Belief lives very deep within us, that’s why it’s foundational. If people believe something, they can be persecuted for thousands of years, and they will still hang onto their belief. No one can change your belief. Only you can.

In order to be consistent and focused in your practice, you have to believe you can bring about changes in your brain so your pain process can return to normal.

Belief and Proof

To believe something, sometimes you need proof, but not always. Do we have proof that there’s God, or an afterlife? We have proof of nothing, and yet millions and millions and billions of people believe, and that belief is incredibly powerful.

But if we’re talking NeuroMind practices, after trying so many other treatments for chronic pain, you may need proof to convince you this won’t waste your time.

The cool thing is that you do have that proof. The proof is this: your mind is constantly changing through a neuroplastic process. This is what happens day by day throughout your life.

The proof you have is that there was a time when you didn’t have pain. Then, through a neuroplastic process, the pain turned on.

For people with pain that’s spread to their whole body, the only way that chronic pain can turn all these areas is through your central pain system.

And the only way your central pain system gets sensitised is through a neuroplastic process.

Once this is happened, the way to return your pain system to normal is to use this same process in reverse.

The way your pain system first changed was through an unconscious neuroplastic process. Now you’re going to use a conscious neuroplastic process to return your pain system to normal.

How to Use the Tools You Already Possess

You have a tool to do this, and the tool is your attention. Your attention is the tool whereby you can change the function and ultimately the structure of your brain.

You need something else, and that is your belief. The belief becomes an intention. So I believe something, and now I have an intention, which is changing my belief into something more concrete. My intention is that I am going to change my pain system.

The No.1 Tool in your Toolkit

My tool is my attention, which I use to focus on different parts of my mind. I put my attention in very particular ways to bring about what I want. So we have belief, which will then create an intention. You then use your attention to do what?

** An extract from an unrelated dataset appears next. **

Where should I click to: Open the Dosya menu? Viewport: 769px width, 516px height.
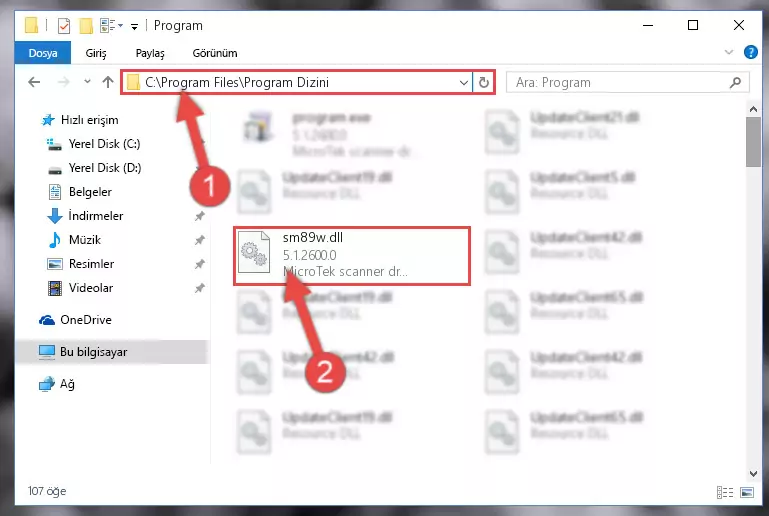point(43,52)
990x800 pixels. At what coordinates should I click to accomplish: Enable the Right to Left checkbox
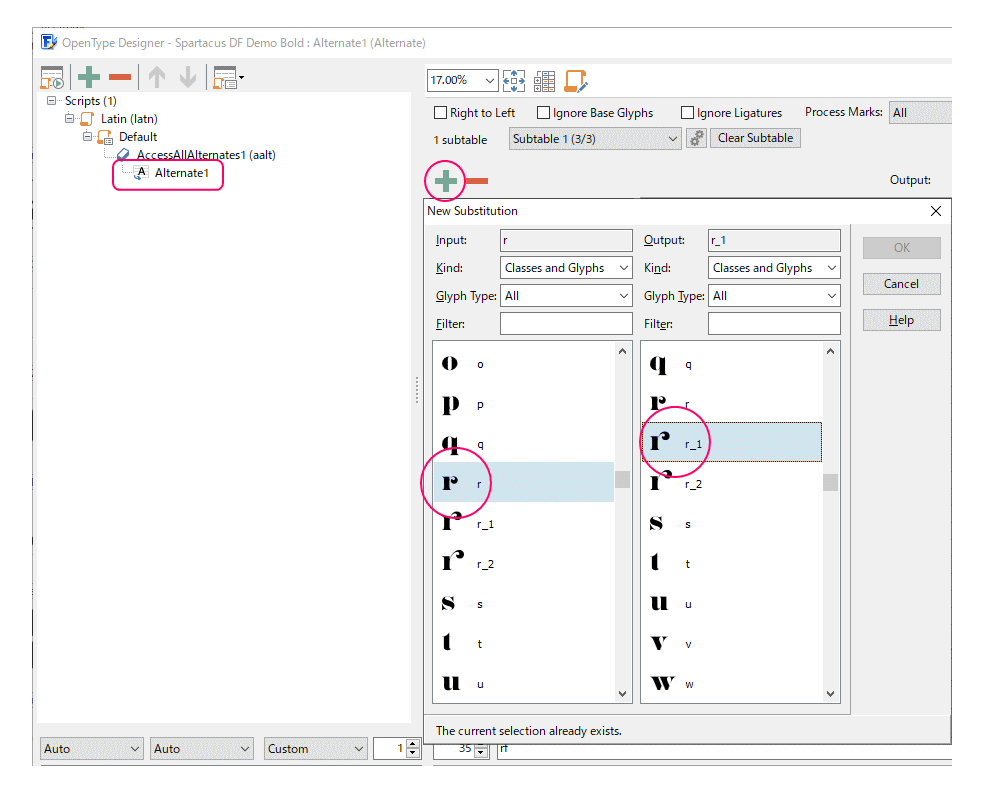(x=440, y=113)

You use your attention to change the synapses in your central nervous system (otherwise known as your pain system.)

You have in your brain about a trillion synapses. There are billions of nerves, and each nerve has up to 10,000 dendrites, and each of those has a little synapse. The synapse is where one nerve talks to another. With your attention, you can change how those synapses work.

When you have normal pain, these synapses behave properly. When you have chronic pain, the messages they carry become amplified. This means you end up feeling more pain.

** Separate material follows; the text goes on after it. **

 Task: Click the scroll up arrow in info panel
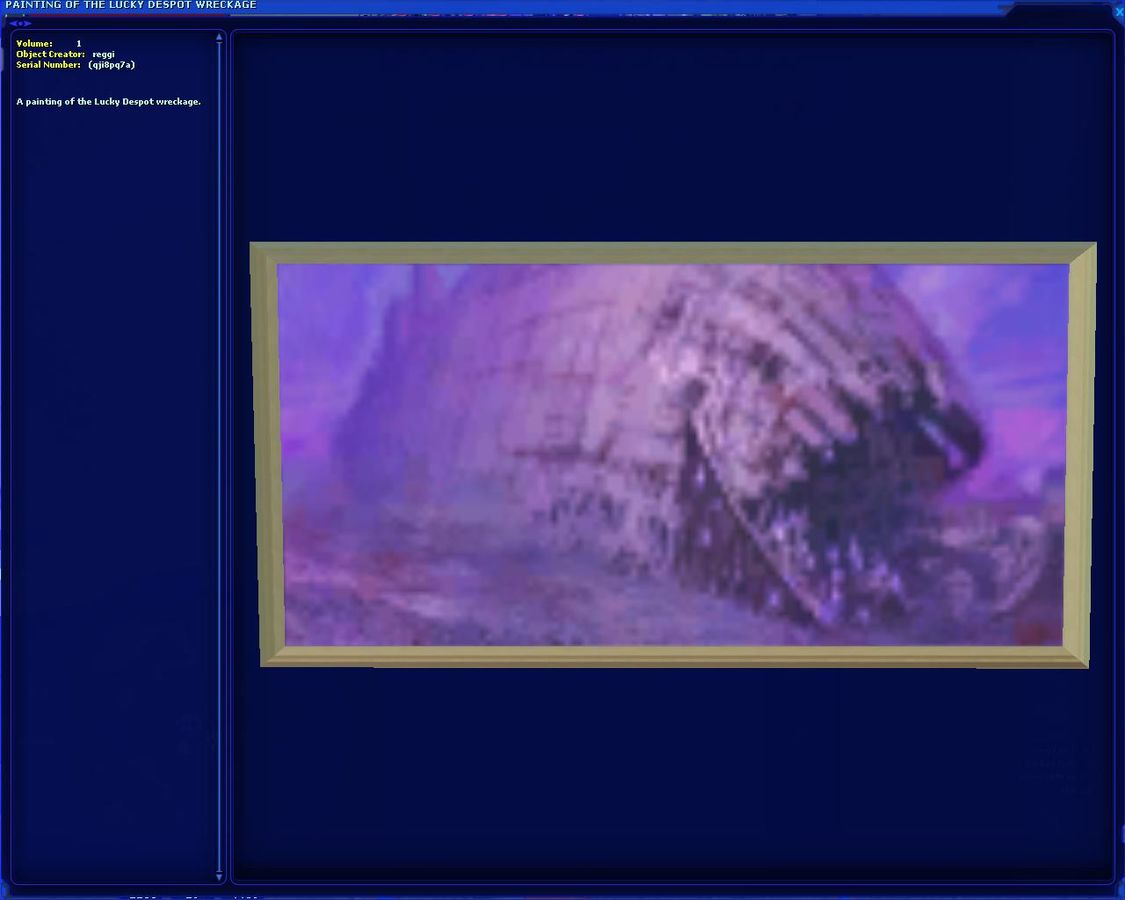coord(219,38)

In fact, the pain you feel can be much worse than any damage in your body. Sometimes your body may have already healed, but because the nerve messages are being amplified, you’re still in pain.

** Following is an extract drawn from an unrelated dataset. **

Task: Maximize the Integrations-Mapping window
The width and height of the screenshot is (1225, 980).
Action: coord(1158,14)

So with your attention, you use NeuroMind techniques to change the way those synapses work. Over time, with practice and repetition, you’ll be able to gradually change the connections in your brain, and turn down the sensitivity of your pain system.

Tinneke December 13, 2017

Does it Work With Tinnitus too?
Best Regards,
Tinneke de Jong

    Naomi Kuttner December 14, 2017

    Hello Tinneke,
    These techniques are designed more for chronic pain relief than tinnitus. There is some evidence that trigger points and tinnitus can be connected, so it’s worth investigating those (and there’s some good resources for that on this site.)

Linda February 16, 2019

I am finding that it is helpful for my tinnitus, which seems to be triggered by tight muscles aggravated by a fall. From reading Life After Pain, it seems my pain system is sensitized and is sending signals along my hearing nerves. Focusing on my good ear while doing the deep diaphramatic breathing daily is starting to quiet my tinnitus and hyperacusis. If nothing else, it is making me less upset about it, and that is a tremendous help.